MRI/MRA consistent with cerebral amyloid angiography but not vasospasm. SWI imaging with classic presentation for CAA.

Discussion

CAA is associated with the accumulation of Aβ protein along the blood vessel walls in the brain. It is typically a disease presenting in elderly patients. Early-onset disease is generally associated with hereditary forms of CAA (5). However, history of prior brain surgery and/or radiation has also previously been shown to be associated with CAA in younger patients aged 30-59 (4). There are relatively few reported cases of biopsy-confirmed CAA years after initial surgical intervention. No cases have been associated with a specific childhood spina bifida, Chiari malformation, or shunted hydrocephalus. However, there has been documented vascular pathology after brain tumor radiation therapy that coincides with diagnostic criteria for cerebral amyloid angiopathy-related inflammation (CAA-RI), a subtype of CAA (6). Roongpiboonsopit et al. demonstrated evidence of cerebral microbleeds (CMBs) in 18/27 patients followed for a median of 4.1 years after craniospinal intervention (7). Five of these patients were children (median age 6.3 years). CMBs were primarily found in a lobar distribution which overlaps with the diagnostic criteria for CAA-RI, which suggests pathological and potentially functional similarity to CAA pathogenesis (6).

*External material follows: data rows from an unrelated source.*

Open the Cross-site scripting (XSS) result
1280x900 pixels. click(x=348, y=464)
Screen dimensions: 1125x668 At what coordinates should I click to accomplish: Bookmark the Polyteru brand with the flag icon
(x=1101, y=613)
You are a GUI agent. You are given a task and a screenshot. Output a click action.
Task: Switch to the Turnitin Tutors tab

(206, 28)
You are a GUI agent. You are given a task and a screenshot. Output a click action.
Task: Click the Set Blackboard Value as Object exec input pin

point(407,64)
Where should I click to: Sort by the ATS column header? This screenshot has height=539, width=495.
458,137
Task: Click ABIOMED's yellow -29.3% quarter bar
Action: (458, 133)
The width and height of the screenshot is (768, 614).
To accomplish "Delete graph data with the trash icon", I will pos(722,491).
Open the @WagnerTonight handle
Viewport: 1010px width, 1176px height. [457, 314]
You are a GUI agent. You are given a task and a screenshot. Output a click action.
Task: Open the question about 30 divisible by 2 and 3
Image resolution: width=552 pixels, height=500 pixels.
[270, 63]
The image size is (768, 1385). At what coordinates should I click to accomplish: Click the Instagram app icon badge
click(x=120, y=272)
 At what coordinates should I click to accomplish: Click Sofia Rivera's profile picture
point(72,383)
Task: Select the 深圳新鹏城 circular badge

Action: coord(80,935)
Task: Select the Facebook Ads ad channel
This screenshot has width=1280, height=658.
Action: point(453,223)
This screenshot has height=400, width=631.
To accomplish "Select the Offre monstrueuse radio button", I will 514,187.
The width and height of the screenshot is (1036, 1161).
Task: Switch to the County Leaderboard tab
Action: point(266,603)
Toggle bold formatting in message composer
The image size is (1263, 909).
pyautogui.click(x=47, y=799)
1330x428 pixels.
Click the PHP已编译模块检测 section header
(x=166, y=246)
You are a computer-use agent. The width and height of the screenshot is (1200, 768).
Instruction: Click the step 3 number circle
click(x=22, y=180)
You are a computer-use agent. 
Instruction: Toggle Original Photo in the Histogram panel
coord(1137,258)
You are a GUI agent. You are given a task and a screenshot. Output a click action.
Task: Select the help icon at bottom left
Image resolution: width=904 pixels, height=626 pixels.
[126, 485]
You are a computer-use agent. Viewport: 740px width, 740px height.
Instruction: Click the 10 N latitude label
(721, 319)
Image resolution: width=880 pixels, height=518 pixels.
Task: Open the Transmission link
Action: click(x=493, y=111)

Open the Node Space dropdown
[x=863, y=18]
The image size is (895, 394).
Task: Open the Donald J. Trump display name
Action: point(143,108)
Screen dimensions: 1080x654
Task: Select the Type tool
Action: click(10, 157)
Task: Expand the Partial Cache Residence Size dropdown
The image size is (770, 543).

The exact correlation between history of prior cranial intervention and CAA remains unclear. A possible mechanism is decreased clearance of Aβ protein. Cerebral Aβ proteins are cleared through para-vascular pathways (8). The more recently discovered glymphatic system uses peri-vascular channels to facilitate excretion of central nervous system waste products, and has been suggested to play a direct role in Aβ protein clearance (9, 10). Early surgical intervention could theoretically impair lymphatic Aβ clearance, leading to an acceleration of CAA. McRobb et. al suggest another mechanism of early onset CAA is the downregulation of ADAM10, a protein that modulates the production of Aβ protein in the brain (11). Both of these topics warrant further investigation in pre-clinical studies with subsequent validation from clinical patient samples.

Conclusion

In summary, decreased clearance of Aβ protein by impaired glymphatic systems and downregulation of protein modulators may be a contributor to the pathogenesis of CAA and should be carefully considered in patients with APOE e3/e3 allele who had prior cranial interventions. Other sources of increased Aβ production should also be investigated.